I’m always one for honesty, but when you’re doing your paperwork for an initial public offering, I don’t think that’s the best time to admit you are never going to be profitable. That’s exactly what social media behemoth Snapchat did yesterday. After reporting a $514 million net loss in 2016, Snapchat executives admit that they “may never achieve or maintain profitability.”

That’s not exactly what potential investors want to hear.

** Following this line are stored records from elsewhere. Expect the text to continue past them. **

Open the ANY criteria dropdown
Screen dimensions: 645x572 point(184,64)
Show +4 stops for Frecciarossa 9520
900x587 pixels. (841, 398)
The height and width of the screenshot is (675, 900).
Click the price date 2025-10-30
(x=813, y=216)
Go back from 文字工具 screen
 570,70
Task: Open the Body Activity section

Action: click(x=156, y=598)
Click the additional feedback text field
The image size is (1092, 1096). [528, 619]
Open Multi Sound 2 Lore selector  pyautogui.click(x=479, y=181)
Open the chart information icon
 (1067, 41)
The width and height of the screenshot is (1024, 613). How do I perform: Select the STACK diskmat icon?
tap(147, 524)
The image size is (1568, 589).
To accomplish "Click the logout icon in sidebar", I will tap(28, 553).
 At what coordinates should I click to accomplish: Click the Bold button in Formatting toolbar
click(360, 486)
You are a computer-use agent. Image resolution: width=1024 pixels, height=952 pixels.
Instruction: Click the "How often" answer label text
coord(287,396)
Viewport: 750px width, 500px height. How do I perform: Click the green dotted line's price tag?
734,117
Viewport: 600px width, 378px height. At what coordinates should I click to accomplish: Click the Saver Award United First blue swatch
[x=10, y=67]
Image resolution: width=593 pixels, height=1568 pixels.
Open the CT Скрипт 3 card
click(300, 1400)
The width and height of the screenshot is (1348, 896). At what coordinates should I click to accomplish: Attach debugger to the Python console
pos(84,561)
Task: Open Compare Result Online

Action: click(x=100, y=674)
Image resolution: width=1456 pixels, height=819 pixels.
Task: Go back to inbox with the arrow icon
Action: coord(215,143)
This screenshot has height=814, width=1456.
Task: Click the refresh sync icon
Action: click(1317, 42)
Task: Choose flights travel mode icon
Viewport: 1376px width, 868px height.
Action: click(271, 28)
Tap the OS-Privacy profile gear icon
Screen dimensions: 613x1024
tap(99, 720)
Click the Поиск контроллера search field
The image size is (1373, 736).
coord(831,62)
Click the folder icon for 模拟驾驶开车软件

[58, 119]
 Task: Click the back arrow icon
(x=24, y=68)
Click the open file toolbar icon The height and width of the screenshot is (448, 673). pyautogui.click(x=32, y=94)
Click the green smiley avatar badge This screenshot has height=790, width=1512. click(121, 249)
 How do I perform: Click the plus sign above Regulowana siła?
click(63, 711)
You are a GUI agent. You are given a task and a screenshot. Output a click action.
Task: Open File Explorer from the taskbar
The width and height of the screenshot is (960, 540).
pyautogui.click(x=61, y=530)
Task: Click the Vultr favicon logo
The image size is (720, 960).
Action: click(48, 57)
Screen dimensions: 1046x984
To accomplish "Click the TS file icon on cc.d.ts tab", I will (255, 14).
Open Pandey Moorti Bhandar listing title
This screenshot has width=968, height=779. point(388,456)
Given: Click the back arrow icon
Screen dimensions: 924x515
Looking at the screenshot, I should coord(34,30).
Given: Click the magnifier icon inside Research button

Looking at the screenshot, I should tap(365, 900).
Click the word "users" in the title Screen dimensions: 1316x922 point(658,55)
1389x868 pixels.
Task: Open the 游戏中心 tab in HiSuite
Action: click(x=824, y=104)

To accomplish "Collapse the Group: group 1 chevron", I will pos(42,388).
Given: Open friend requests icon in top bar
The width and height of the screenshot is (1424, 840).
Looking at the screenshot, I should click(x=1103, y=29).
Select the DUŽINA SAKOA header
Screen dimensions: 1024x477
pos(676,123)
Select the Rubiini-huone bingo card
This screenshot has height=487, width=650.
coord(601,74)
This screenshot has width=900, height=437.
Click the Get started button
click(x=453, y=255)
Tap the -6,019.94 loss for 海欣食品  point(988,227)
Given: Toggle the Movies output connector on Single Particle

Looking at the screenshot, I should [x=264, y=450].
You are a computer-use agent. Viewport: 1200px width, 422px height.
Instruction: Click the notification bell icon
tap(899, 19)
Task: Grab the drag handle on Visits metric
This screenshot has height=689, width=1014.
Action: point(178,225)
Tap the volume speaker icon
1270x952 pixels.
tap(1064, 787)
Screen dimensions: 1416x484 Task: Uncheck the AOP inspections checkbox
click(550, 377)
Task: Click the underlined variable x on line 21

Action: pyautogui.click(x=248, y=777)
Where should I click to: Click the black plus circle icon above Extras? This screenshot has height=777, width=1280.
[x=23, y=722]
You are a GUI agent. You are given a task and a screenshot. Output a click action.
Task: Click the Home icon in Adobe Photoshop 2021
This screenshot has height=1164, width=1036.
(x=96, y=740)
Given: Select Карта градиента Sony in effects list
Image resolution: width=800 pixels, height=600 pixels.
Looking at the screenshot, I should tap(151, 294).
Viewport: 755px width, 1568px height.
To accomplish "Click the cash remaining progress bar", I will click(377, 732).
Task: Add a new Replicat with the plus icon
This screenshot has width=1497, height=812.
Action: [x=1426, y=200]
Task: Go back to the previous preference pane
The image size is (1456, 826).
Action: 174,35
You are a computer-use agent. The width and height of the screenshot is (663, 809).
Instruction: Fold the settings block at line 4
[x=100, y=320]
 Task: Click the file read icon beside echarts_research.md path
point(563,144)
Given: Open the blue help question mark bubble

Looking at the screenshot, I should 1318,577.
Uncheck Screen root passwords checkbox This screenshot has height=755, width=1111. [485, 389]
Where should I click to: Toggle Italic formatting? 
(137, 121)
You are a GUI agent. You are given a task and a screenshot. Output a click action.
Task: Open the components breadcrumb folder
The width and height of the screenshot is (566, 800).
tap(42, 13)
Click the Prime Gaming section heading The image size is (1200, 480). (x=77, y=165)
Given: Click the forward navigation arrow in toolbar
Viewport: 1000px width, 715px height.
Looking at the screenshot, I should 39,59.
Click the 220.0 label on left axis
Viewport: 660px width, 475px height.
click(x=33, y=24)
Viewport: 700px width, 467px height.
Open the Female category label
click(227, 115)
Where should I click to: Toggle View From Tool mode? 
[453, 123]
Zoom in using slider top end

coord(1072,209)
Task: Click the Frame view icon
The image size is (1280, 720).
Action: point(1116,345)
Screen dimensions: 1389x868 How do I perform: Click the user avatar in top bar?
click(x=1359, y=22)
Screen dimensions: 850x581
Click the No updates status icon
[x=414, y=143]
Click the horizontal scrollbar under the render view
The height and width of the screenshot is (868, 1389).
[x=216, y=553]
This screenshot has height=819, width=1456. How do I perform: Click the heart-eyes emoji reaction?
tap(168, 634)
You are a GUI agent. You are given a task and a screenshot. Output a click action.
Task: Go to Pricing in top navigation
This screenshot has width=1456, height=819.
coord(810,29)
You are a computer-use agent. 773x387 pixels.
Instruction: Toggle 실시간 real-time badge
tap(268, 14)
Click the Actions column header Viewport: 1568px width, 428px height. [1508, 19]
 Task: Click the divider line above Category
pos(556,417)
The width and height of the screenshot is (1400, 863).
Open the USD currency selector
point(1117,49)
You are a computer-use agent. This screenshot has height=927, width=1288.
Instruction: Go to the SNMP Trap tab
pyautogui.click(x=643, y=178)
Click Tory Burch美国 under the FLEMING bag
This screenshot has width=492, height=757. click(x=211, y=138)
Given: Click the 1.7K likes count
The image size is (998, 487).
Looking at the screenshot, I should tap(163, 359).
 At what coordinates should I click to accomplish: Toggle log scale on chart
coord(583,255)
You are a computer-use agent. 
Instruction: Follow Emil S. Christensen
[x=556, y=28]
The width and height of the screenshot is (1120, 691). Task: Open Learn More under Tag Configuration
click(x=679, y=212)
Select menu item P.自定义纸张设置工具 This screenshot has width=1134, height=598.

Snap filed with an initial size of $3 billion, a placeholder amount used to calculate fees that may change. It will seek to raise as much as $4 billion in the IPO, people familiar with the matter have said, for a market value of as much as $25 billion. The company plans to use proceeds from the offering for general corporate purposes, which may include acquisitions, the filing shows. –Bloomberg

Twitter, which went public in 2013, will be one of the primary comparisons to how Snapchat’s value will be judged, and it’s not a great story. Though Twitter remains one of the most popular social networks, their growth has stagnated over the last few years and they have never shown a profit.

And that has, in turn, slowed the growth of their stock.

If Twitter has not been able to grow as a business and entice investors, how can Snapchat, who has already admitted that being profitable isn’t likely, nor should it be the focus. It’s something a startup can say and get away with, but not something you can say as a publicly-traded company whose value is actually calculated by its… value.